El nuevo régimen de gobierno se inaugura en Bogotá bajo una luctuosa noticia. A comienzos de agosto han sido pasados a cuchillo veintiocho patriotas quiteños, algunos de ellos miembros de la depuesta Junta Suprema, que permanecían presos en la cárcel de Quito. Otras ochenta personas han caído asesinadas en las calles en el curso de una confusa batalla por liberarlos. A continuación, la ciudad ha sido saqueada y ultrajada por las tropas realistas que la ocupan, provenientes de Lima y la Nueva Granada.

La noticia de esta carnicería que estremece las almas se recibe en Bogotá en los últimos días de agosto de 1810. La recién instalada junta de gobierno echa un bando general para que se guarde luto por las víctimas de Quito, lo mismo que por las de El Socorro y Pore. Se abre la primera colecta pública para dar apoyo a las viudas y los huérfanos que han dejado estas tragedias.

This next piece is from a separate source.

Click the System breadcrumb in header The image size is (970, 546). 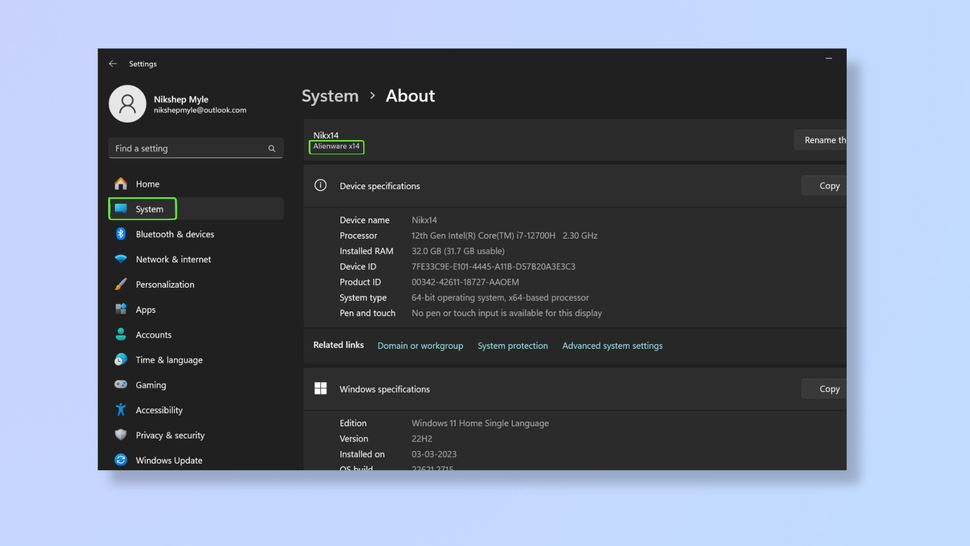(x=330, y=96)
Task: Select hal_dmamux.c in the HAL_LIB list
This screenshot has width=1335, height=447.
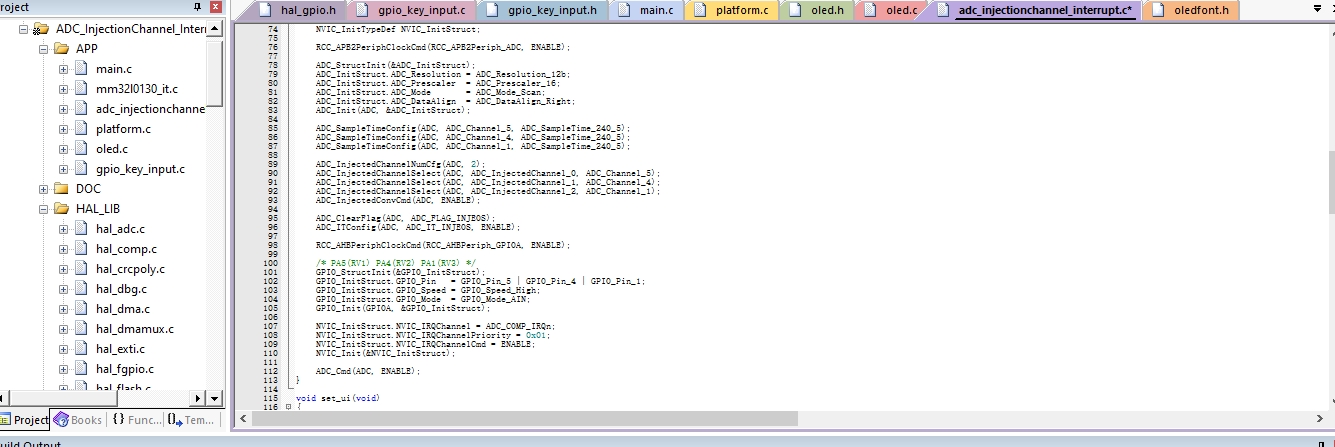Action: pyautogui.click(x=134, y=329)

El pesar se disipa un poco al conocerse en la ciudad la buena nueva del alzamiento de México, llevado a cabo por el cura Hidalgo el 11 de septiembre de 1810. La noticia se recibe con repicar de campanas, desfiles y lanzamiento de cohetes.

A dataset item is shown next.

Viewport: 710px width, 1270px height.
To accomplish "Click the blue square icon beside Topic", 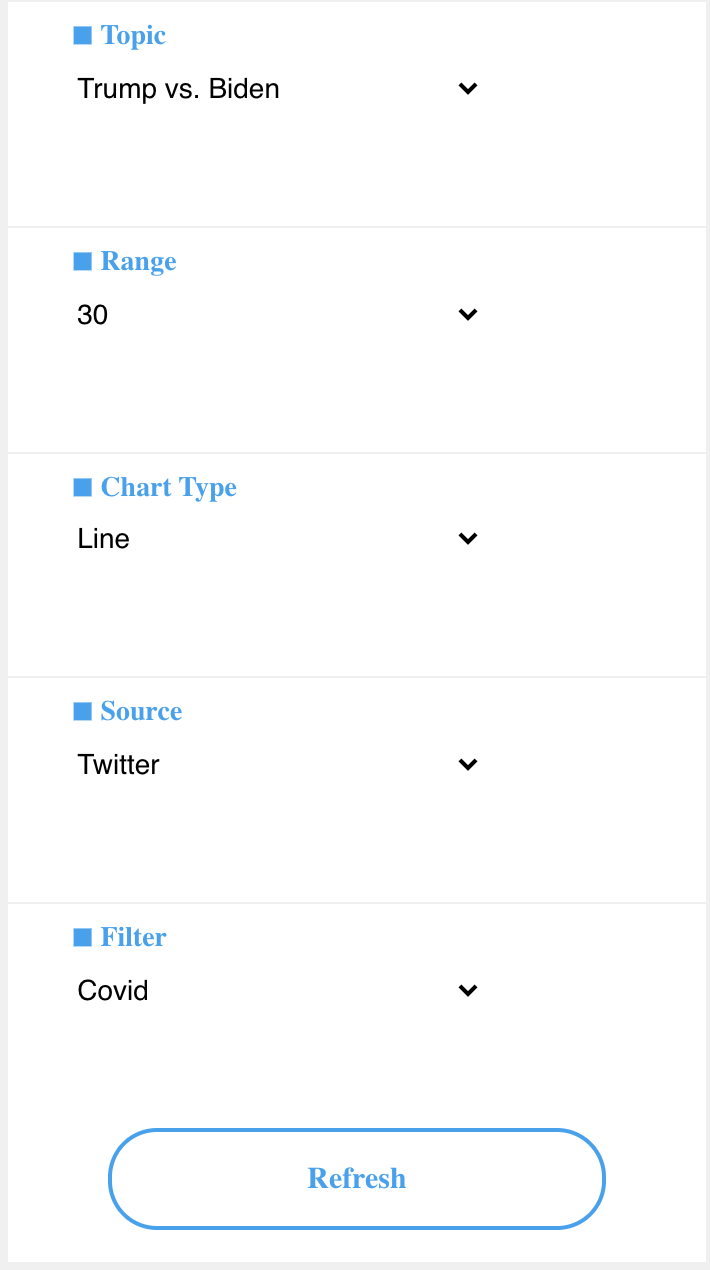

El gobierno que reemplaza al de los depuestos virreyes es presidido por el noble y pacífico Jorge Tadeo Lozano, marqués de San Jorge, que ha sido elegido por un consejo electoral como presidente del Estado de Cundinamarca. De Cundinamarca, no de todo el país. Bogotá, inicialmente, no tiene pretensiones de regir sobre Tunja, Cartagena, Popayán o el resto de provincias de la Nueva Granada.

Lo que Tadeo Lozano pone en práctica es lo que dicta el credo republicano: las alcabalas, los estancos y demás tributos coloniales quedan abolidos de un plumazo. Se han fundado periódicos, se ha despachado una embajada que debe llegar hasta el Vaticano, buscando el reconocimiento del papa al nuevo orden de cosas. Los emisarios de esa embajada se detendrán en Boston primero, por ser esta ciudad la cuna de la libertad norteamericana, y porque allí pueden adquirir dos cosas esenciales: imprentas y armas.

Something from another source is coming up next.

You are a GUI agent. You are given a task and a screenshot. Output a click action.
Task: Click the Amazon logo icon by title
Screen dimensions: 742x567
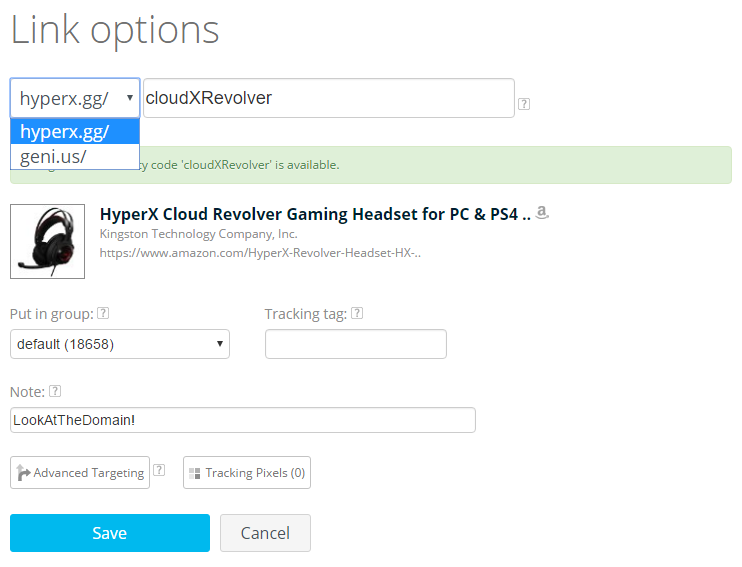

No es posible iniciar una nueva vida, crear una patria, convertirse en gente libre y quitarse de encima un vasallaje de trescientos años sin prescindir de los símbolos del viejo poder. Una de las primeras medidas es sacar de la cárcel grande la cama de los tormentos, donde se torturaba a los reos, se les daba torsión y se les dislocaban los huesos, y quemarla en la calle. Las armas del rey, esculpidas en distintos lugares, son rotas a martillo. Los estudiantes del colegio San Bartolomé, junto con su rector, pican las que están sobre la entrada del claustro y las sustituyen con una imagen de Jesús. En parte, esta es una reivindicación de los jesuitas. El Jesús había estado allí hasta 1767, cuando fueron expulsados. Las autoridades españolas lo cambiaron por las armas del rey, ahora lo del rey cae abajo y vuelve el Jesús, símbolo de la Compañía. En el palacio virreinal, las armas del soberano que adornan la entrada se pican y se sustituyen por un gorro frigio. En otros lugares se reemplazarán por las armas de Cundinamarca, un águila que entre cadenas rotas empuña una granada y una espada.

No es lógico, ni digno, ni seguro, que exista una compañía de soldados españoles, la Chalerda, así se muestren leales, luego esta compañía se disuelve. Sus miembros se incorporan al regimiento de los Nacionales.

Se les quitan las bendiciones a las banderas de España. El reverendo cura Florido, de la orden de San Francisco, inaugura algo muy original cuando le traen las banderas de las compañías patriotas para que les eche el agua bendita, una de las cuales conserva encima las armas del rey. Lanza sobre esta ciertos rezos, ciertos conjuros severos y misteriosos, luego saca de la sotana una navaja que entrega muy solemnemente al brigadier Pey, para que este la rompa a punta de navajazos. Los despojos son entregados al padre Chavarría, provincial de la orden, que los enrolla y los tira con desprecio en una esquina del altar.

Durante los seis primeros meses de gobierno republicano reina en Bogotá una actividad frenética, se erigen cargos y dignidades, se establecen sueldos, se echan bandos y proclamas, se organizan regimientos. Con lo que empieza a costar el tren burocrático, y con lo que se gasta en festejos y desfiles, en toros y quemas de pólvora, las finanzas empiezan a adelgazar.